To explore these questions, I made a spreadsheet with 58 salient variables about the 50 states, drawing most of the data from the Senate Joint Economic Committee or the Kaiser Family Foundation. I then went fishing for variables that could predict cumulative death rates from COVID-19. I use this “fishing” metaphor with irony, because there is a danger of obtaining spurious results when you explore too many variables at once. Still, the following results might suggest tighter research questions.
Below, I describe nine regression (OLS) models, each with a different thematic focus, arranged in order by how much variance in the states’ COVID-19 mortality they seem to explain. (I report adjusted r-square statistics, which should allow the models to be compared despite differences in the number of variables.)
In summary: the states’ policies that I measured and the partisanship of governors did not matter, but the proportion of people who voted for Trump did. That relationship was not explained by demographics, which I controlled for.

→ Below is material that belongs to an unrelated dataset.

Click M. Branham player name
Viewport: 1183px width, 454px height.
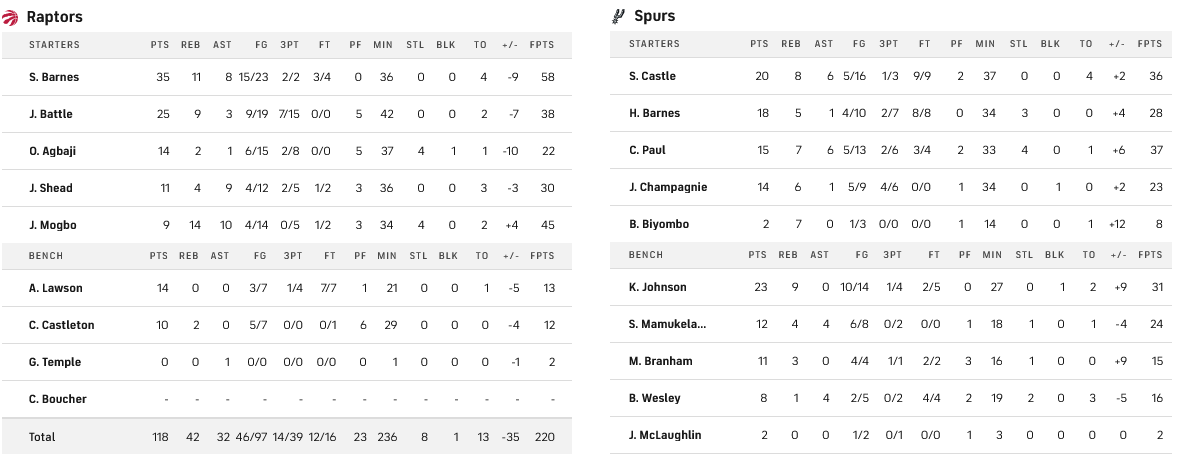(x=660, y=361)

Variables that mattered in many of my models included the percentage of the population that was already in poor health, the GOP vote share in 2020, Black/White residential segregation, and the GINI coefficient (a measure of inequality). A model with just those four components could explain 71% of the variance in COVID deaths (unadjusted r-square = .715).
- A politics and policy model. Variables: party of state governor, percent of the 2020 state’s popular vote for Republicans, whether the state required masks indoors for some people in Feb 2022, whether the state required, allowed, or banned local vaccine requirements, and state/local spending per capita. The only statistically significant correlate of the mortality rate: the GOP vote share in 2020. Adjusted r-square = .203, meaning that this model offers little insight.
- A geography model. Variables: population density, percentage rural, average commuting time, mean daily temperature. Statistically significant correlates: none. Adjusted r-square = .240 (again, a poor fit).
- Sociability model: Variables: average number of close friends, percent of neighbors who regularly do favors, number of nonprofits per 1,000 people, percentage who worked with neighbors to fix/improve something. Statistically significant correlate: working with neighbors (related to lower mortality). Adjusted r-square = .415.
- A comorbidities model: Variables (all measured pre-pandemic): percent in poor health, premature mortality rate, mortality from suicide/drug overdose, percent disabled, percent with diabetes, obese, and smokers. Statistically significant correlates: general poor health and disabilities. Adjusted r-square = .451.
- A political participation model: Variables: percent who participated in a demonstration, attended a public meeting, served on a committee, and voted in 2012 and 2016. Statistically significant correlate: attending a public meeting (related to lower mortality). Adjusted r-square = .483.
- An economics model. Variables: unemployment, incarceration, poverty, GINI coefficient, college graduation rate, internet access at home. Statistically significant correlates: worse inequality, higher incarceration, fewer people with BAs. Adjusted r-square = .623.
- An inequality model: Variables: Black/White residential segregation, GINI coefficient, college graduation rate, incarceration rate. Statistically significant correlates: racial segregation, GINI coefficient. Adjusted r-square: .646.
- A politics and demographics model. Variables: the party of state governor, percent of the 2020 state vote for Trump, and the racial demographics and median age of the state. Statistically significant correlates: higher GOP vote, more African Americans, more Latinos, a higher median age. Adjusted r-square = .647.
- A model that explains most of the variance. Variables: percent in poor health before the pandemic, GOP vote share, Black/White segregation, GINI coefficient, percent over age 65, incarceration rate, college graduation rate. Statistically significant correlates: the first three. Adjusted r-square = .699. (Unadjusted r-square = .735.)
My dataset also included some variables that I have not mentioned here, including several measures of trust (for other people and for institutions) and other types of civic and political participation. None seemed to be influential in any of the models I tried.